Factor capacity by the numbers

How should investors think about factor capacity? Based on our research, there are three ways we can measure capacity, and all three suggest the scope for factor investing is massive relative to assets under management today.

As of October 31, 2019, the total US factor ETF assets—factor investing done through ETFs—were at $482 billion.¹ Factor investing is one of the fastest growing areas of asset management, with approximately 78% of the aggregate growth in factor assets coming from net new flows (22% from appreciation).²

Chart 1: U.S. Factor ETF asset growth

Source: BlackRock, iShares Global Business Intelligence.
*Data YTD as of October 31, 2019

As factor ETF assets have climbed, a fair question is just how large factor strategies can become before the amount of capital begins to weigh on returns?

The answer: A LOT.

The question then turns to how investors should think about factor capacity? Based on our research there are three ways we can measure the capacity of factor-based strategies:³

Transaction costs

When you invest in a factor fund, you ultimately invest in a selection of stocks and will incur transaction costs. As more investors put money into the fund, transaction costs increase. At what point do the historically observed premiums in factor strategies become eroded by trading frictions?

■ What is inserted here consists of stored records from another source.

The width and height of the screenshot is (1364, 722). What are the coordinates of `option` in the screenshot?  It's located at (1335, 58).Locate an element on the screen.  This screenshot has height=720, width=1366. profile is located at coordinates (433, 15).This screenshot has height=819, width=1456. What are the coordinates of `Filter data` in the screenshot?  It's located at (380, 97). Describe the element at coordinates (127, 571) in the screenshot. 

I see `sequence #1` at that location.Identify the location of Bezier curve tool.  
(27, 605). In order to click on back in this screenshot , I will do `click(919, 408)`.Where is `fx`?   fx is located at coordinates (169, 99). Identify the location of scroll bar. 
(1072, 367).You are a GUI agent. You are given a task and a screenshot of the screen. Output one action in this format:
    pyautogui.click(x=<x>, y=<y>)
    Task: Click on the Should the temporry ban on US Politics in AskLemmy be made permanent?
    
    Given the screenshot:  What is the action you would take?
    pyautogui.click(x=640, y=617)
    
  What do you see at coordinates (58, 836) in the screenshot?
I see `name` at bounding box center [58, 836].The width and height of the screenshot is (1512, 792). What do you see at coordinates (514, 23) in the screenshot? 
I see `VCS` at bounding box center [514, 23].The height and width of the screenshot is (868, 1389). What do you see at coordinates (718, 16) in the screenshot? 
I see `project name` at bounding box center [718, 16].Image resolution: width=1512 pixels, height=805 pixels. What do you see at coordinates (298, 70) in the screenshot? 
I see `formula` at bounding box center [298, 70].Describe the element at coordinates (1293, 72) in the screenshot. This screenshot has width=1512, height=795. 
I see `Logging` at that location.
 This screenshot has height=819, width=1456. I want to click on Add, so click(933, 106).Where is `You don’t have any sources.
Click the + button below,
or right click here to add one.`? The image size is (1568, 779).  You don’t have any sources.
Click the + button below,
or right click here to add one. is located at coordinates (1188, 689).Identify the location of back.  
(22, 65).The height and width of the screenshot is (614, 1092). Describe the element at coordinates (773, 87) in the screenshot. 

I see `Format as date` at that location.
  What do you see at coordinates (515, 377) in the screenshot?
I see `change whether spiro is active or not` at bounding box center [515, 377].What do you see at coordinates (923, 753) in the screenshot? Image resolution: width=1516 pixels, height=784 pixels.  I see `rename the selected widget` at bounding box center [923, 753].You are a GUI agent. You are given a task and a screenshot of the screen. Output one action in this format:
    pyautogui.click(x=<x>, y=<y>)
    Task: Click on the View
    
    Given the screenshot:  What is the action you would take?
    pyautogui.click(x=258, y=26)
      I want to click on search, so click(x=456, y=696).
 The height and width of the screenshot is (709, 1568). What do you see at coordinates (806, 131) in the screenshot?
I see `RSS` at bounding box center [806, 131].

To answer this question, we estimate factor capacity using a proprietary transaction cost model, built up from fixed costs and market impact for each individual security. Not surprisingly, the factor with the smallest capacity is momentum: the high standalone volatility and turnover of the momentum strategy leads to relatively high transaction costs—but even here, the capacity of momentum at a five-day trading horizon is $324 billion. Currently, there is only $12 billion in this strategy, which is less than 4% of capacity! Conversely, the capacity for minimum volatility is $6.8 trillion compared to only $88 billion being invested today, and the capacity for multi-factor combinations (value, quality, momentum, and low size) is in excess of $1.5 trillion!

Chart 2: Capacity for a Five-Day Trading Horizon AUM and Capacity ($B)

For illustrative purposes only. Capacity calculations as of June 14, 2016: See Capacity of Smart Beta Strategies: A Transaction Cost Perspective: Ratcliffe, Miranda and Ang (2016). *AUM data based on BlackRock, iShares Global Business Intelligence data as of October 31, 2019. All factors are representing the factor universe in smart beta strategies as described in the paper.

New money vs existing money

To provide some context on the size and scope of factors, l et’s first review the total size of the broader investment universe.

The S&P 500 is the world’s most-tracked index. As of December 31, 2018, the total market cap of the S&P 500 was $22.1 trillion. According to S&P Dow Jones Annual Survey of Assets, active US equity strategies account for $5.6 trillion of that market cap (25%), while passive market cap index strategies account for $3.6 trillion (16%). (Security holdings by other investors such as hedge funds, sovereign wealth funds, pension funds, insurance companies and other financial institutions, and individuals account for the remaining $12.9 trillion.) Comparatively, total US factor strategies would account for less than 1% of this stock ownership, with minimum volatility strategies less than .004%. The scope for factors is enormous by comparison!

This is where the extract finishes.